A Troubled Church Seeks Knowledge: Mount Sinai in the Orations of Gregory of Nazianzus

This paper explores Gregory of Nazianzus' understanding of the imagery of Mount Sinai (from the book of Exodus) with an eye towards its significance for the modern Church. For Gregory, Mount Sinai serves as a key image of the Church especially in its capacity as a knowledge-seeking body. Gregory frames the Church's quest for knowledge in explicitly hierarchical (though not necessarily clerical) terms, emphasizing the role and responsibility of those who would "ascend the mountain" of knowledge to gain theological insight. For Gregory, the Church's leaders, whether clergy or not, must be appropriately cautious (even fearful) about their epistemological ascent while nonetheless carrying out their essential duty to guide and teach the Church.

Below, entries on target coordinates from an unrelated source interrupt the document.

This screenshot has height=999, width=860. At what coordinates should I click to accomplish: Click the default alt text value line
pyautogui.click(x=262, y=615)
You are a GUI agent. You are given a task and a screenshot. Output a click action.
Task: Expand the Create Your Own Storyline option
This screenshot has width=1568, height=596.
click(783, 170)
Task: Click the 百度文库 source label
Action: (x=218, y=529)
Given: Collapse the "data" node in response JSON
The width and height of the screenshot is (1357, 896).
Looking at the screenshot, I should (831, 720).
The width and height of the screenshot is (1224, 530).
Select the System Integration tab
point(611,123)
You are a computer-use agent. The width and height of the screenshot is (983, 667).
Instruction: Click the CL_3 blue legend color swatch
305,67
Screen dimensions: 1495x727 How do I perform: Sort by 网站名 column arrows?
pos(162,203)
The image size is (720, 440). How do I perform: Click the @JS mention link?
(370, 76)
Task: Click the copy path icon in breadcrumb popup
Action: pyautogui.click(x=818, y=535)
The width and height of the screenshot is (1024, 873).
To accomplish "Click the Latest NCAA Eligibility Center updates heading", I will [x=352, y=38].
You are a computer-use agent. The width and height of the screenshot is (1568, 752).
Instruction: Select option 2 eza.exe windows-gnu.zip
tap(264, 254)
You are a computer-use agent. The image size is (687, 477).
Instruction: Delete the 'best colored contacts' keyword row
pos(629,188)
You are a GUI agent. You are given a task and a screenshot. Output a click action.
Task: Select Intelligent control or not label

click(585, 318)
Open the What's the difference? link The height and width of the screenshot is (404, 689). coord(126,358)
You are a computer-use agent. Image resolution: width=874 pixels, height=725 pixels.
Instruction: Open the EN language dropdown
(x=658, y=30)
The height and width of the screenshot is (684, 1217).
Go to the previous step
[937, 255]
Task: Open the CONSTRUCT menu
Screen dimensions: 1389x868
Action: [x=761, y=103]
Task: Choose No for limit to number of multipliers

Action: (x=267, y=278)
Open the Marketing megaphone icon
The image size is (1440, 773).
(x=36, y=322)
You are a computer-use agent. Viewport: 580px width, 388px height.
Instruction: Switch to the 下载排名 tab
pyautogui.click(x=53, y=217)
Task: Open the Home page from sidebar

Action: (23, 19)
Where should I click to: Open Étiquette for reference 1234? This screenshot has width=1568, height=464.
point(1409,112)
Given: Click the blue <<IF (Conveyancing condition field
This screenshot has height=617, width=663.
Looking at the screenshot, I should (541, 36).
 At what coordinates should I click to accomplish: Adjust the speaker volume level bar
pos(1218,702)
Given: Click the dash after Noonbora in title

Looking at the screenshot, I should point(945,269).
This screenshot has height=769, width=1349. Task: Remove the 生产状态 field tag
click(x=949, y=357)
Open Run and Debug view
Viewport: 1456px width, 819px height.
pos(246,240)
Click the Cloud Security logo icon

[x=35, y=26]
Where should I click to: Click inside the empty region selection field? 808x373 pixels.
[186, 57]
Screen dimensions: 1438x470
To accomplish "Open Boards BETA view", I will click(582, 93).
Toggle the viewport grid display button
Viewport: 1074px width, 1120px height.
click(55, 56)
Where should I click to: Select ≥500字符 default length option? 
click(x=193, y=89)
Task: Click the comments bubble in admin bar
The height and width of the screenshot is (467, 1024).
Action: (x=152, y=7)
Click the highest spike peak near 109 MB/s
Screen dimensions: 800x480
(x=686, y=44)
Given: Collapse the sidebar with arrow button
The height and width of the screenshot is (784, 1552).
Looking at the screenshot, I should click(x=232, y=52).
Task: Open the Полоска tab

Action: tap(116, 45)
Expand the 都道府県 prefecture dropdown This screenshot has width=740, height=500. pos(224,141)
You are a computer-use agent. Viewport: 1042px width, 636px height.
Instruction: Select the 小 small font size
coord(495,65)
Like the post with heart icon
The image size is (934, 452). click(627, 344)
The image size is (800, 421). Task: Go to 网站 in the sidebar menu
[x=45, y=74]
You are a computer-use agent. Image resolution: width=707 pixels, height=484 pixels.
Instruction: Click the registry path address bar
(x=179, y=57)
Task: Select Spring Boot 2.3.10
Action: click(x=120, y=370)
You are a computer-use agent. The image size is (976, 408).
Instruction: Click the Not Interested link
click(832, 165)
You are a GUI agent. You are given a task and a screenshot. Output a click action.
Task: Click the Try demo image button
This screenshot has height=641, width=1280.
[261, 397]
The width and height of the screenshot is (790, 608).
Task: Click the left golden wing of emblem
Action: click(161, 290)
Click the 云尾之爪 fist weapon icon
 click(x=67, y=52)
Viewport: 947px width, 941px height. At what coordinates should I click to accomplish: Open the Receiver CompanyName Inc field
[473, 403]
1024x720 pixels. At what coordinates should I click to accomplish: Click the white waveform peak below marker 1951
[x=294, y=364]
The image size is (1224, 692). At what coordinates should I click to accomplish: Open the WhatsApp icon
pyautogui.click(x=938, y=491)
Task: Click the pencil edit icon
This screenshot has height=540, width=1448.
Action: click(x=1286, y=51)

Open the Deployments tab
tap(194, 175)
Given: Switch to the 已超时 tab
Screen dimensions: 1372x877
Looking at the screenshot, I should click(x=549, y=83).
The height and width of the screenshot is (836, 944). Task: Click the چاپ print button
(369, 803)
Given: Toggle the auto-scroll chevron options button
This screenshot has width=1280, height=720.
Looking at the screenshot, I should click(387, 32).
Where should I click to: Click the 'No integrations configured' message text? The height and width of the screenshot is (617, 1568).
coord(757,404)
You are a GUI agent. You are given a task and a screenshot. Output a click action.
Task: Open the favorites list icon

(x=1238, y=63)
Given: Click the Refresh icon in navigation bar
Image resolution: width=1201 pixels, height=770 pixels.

Above all, such leaders must seek deep spiritual purity lest their quest for knowledge result in disaster. Remarkably, Gregory frames Christian conflict, both political and theological, as frequently arising from a failure to approach theological knowledge correctly in accordance with the image of Sinai as he understands it. When considered within the context of the Church's modern struggles, Gregory's message reads as a reminder to return to the work of knowledge-seeking with both diligence and deep caution as a way forward from our present-day struggles.